1890s – Vos takes up a position as a professor of Biblical Theology in Princeton in a move designed to combat the emergence of text criticism as the dominant interpretive paradigm. Princeton was apparently looking for someone familiar with the German school and committed to a framework of Biblical Theology, Vos, having studied under the German school was perfect.

1940s – Noth and Von Rad (following Gunkel) introduced the idea of common oral sources (form criticism) for significant moments in Israel’s history.
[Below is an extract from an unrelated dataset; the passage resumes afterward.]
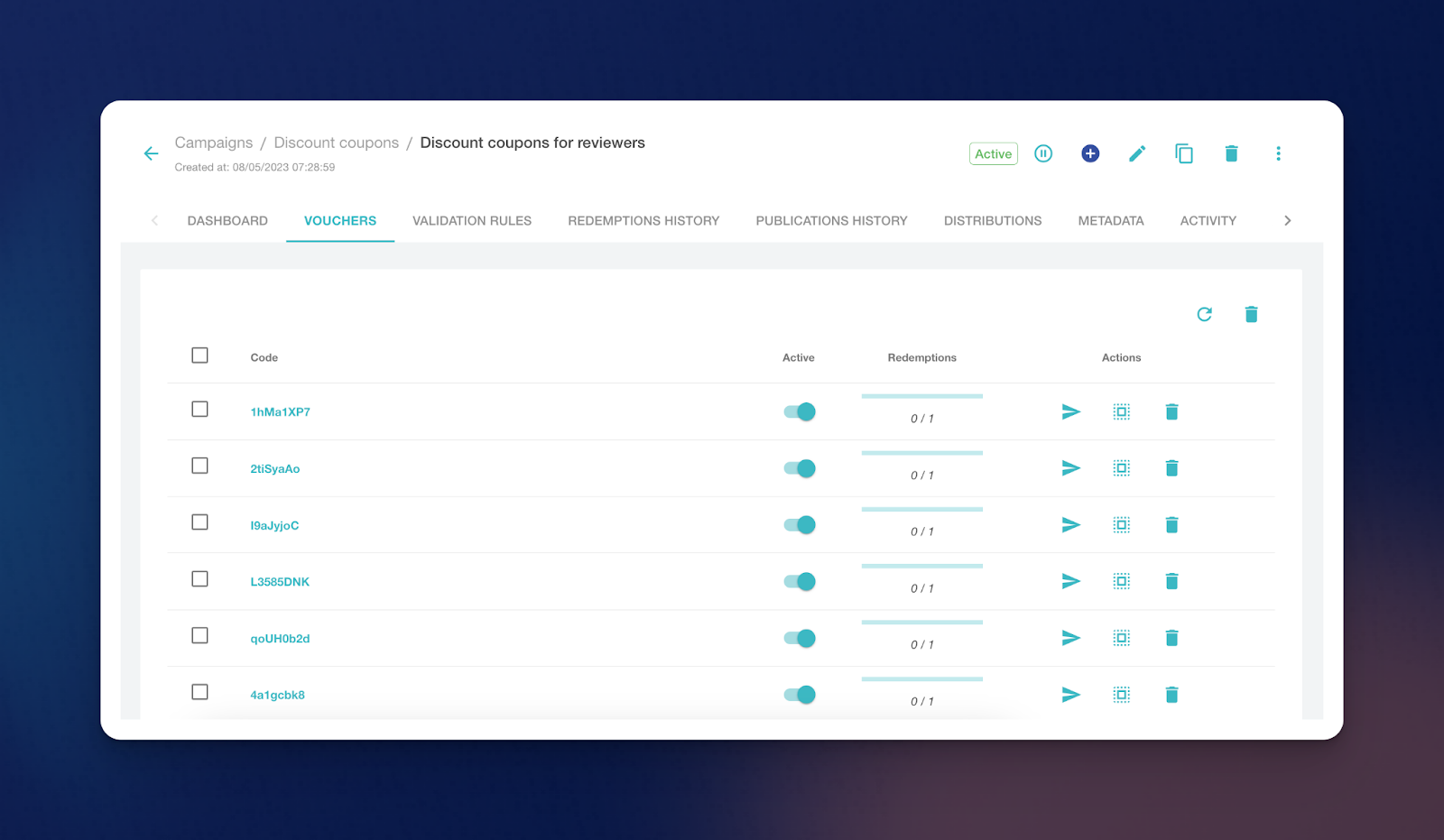Click the blue plus icon to add vouchers
The image size is (1444, 840).
(1090, 153)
Noth also pioneered “the Deuteronomistic History,” the idea that Joshua to Kings represented a cohesive sociological-historical account of Israel for post exilic (7th century BC) use, at the same time both he and Von Rad saw Joshua as part of the same unit as the Pentateuch, arguing for a hextateuch (to me it seems like only a small step from Joshua to Judges which would make a septicheuch).

1941 – Cassuto, a Jewish Rabbi who wrote in Italian, offered a substantive criticism of the Documentary hypothesis that was not translated into English until 1961. He proposed that the Pentateuch was a single text, written by one author in the tenth century BC. His dating was a subsidiary to his criticism of the Documentary Hypothesis. He demonstrated that textual criticism – the notion of examining inconsistencies in the text to identify separate voices – was essentially cultural imperialism reading modern mores into ancient writings – and that the style of writing presented in the text was entirely consistent with Hebrew literary structure.
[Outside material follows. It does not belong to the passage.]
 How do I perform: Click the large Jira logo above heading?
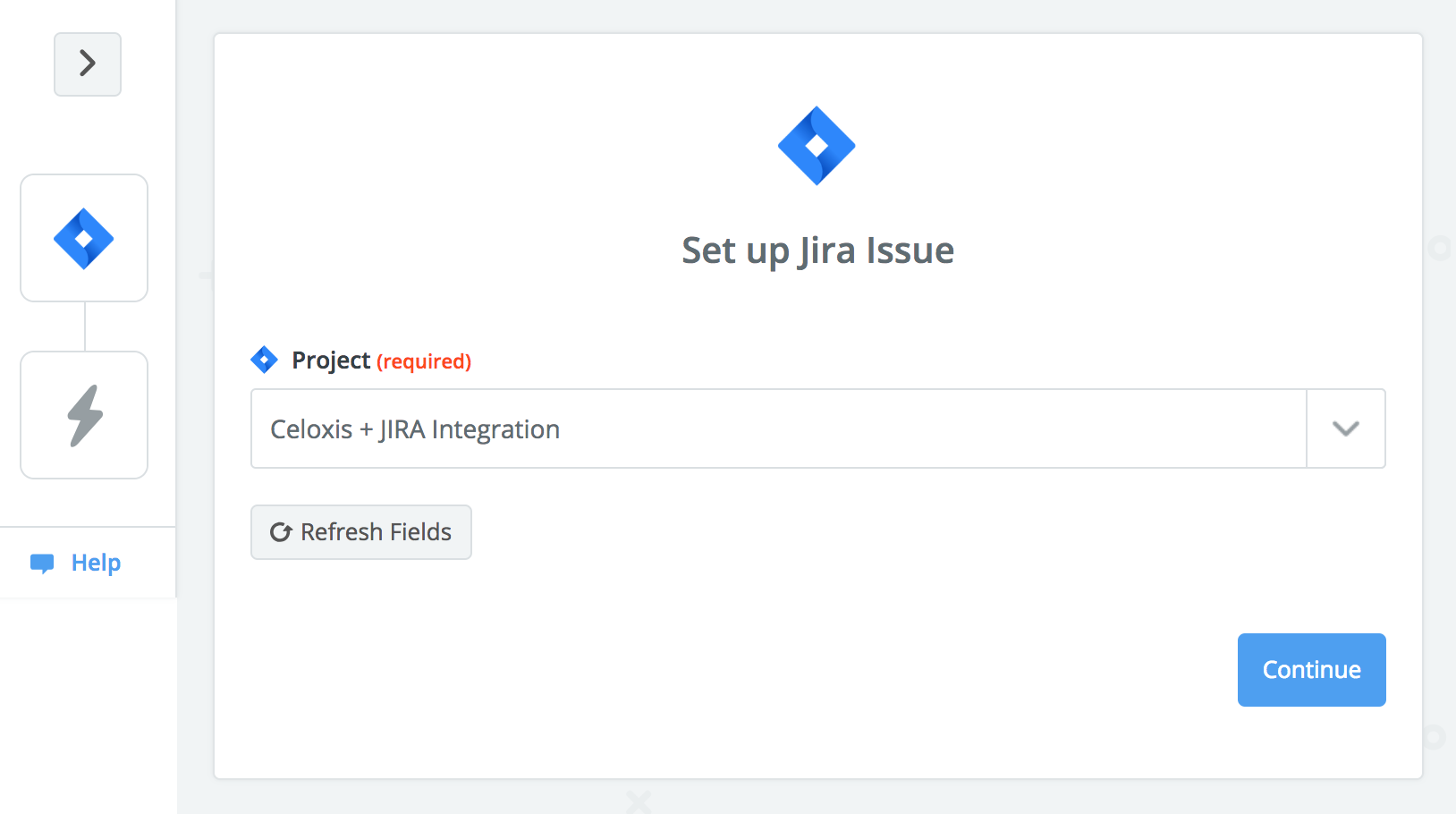tap(817, 146)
1976 – Schmid (another German) almost singlehandly removes the notion of the Jahwist voice (J), and some see him as having done away with all but the Deuteronomist.

1977 – Rendtorff went a step further than Schmid, he did away with both J and E, suggesting a Deuteronomic School was the most likely final editor of the OT, though allowing for a later “priestly” redactor.

My thoughts

Given my bias for Biblical Theology (ie a unified view of the text and an emphasis on inspiration), I’m glad the Documentary Hypothesis is on its way out the academic door. But I think it has provided useful insights (provided it sits under the umbrella of divine inspiration).

So here’s what I think.

The Pentateuch was probably around in some sort of oral/written form pretty early on, which was discovered (and possibly edited into a more cohesive form) under Josiah (there’s reference to a book of law being found in the temple under his reign so it must have existed before then), though compiled in its final form, and attached to the “deuteronomistic history” post exile as Israel struggled to come to terms with its identity. I think the Old Testament as a whole is a subjective retelling of Israel’s history so sociological and literary approaches to the text are useful, historical criticism is useful only insofar as it assumes the accounts will be flavoured in favour of Israel and genre is taken into account.
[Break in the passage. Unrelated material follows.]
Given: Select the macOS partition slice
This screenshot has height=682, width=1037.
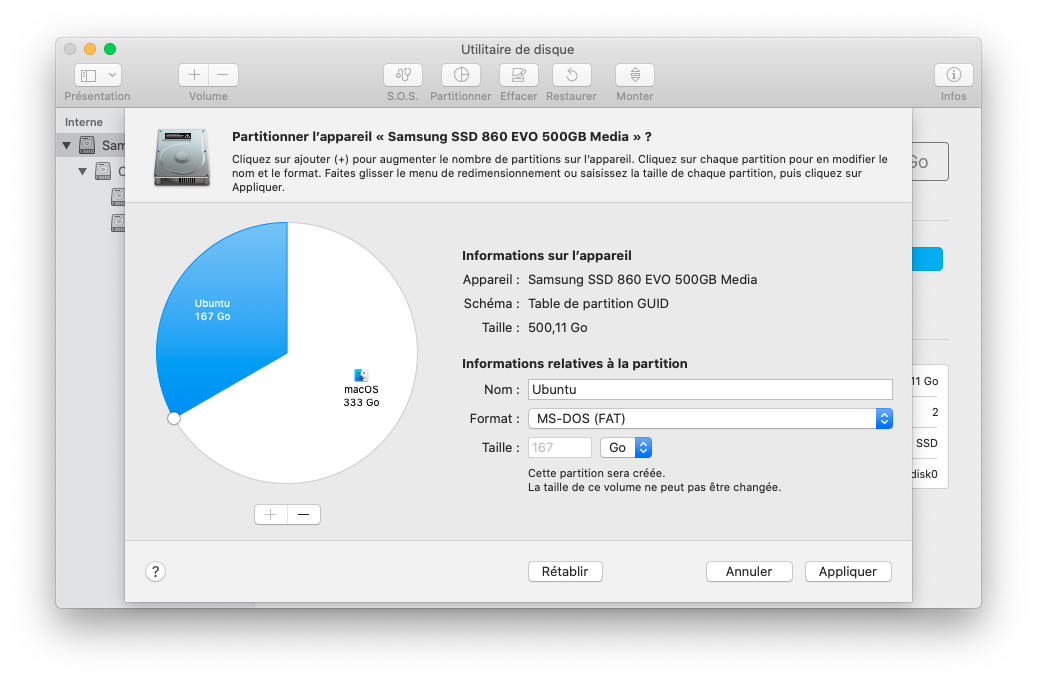Looking at the screenshot, I should point(340,420).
Biblical Theology: Tying it all together

So, in summary, if I was answering a question like “how is Biblical Theology useful for understanding the Old Testament?” I would make the following points (probably with reference to Goldsworthy, Scobie, Dumbrell and Demster):

1. It grounds us in the notion that the Bible is a unified text not a hodgepodge of disparate parts strung together because no other documents existed.

2. It puts other forms of literary criticism in their place as subsets of this view (here I would reference Von Rad, Brueggemann, Barr, the documentary hypothesis and anything else that would demonstrate I knew what was at stake in terms of viewing the Bible as a loose collection of texts).

3. It helps us chart the development of God’s redemptive plans for creation from go to woe. Starting with creation and the fall, through the creation of his people with covenant obligations, the development of kingship, and ultimately culminating with the new creation and Jesus as king.

4. It reminds us that themes carry on, and develop through the Biblical text that are helpful for guiding our exegesis and our preaching.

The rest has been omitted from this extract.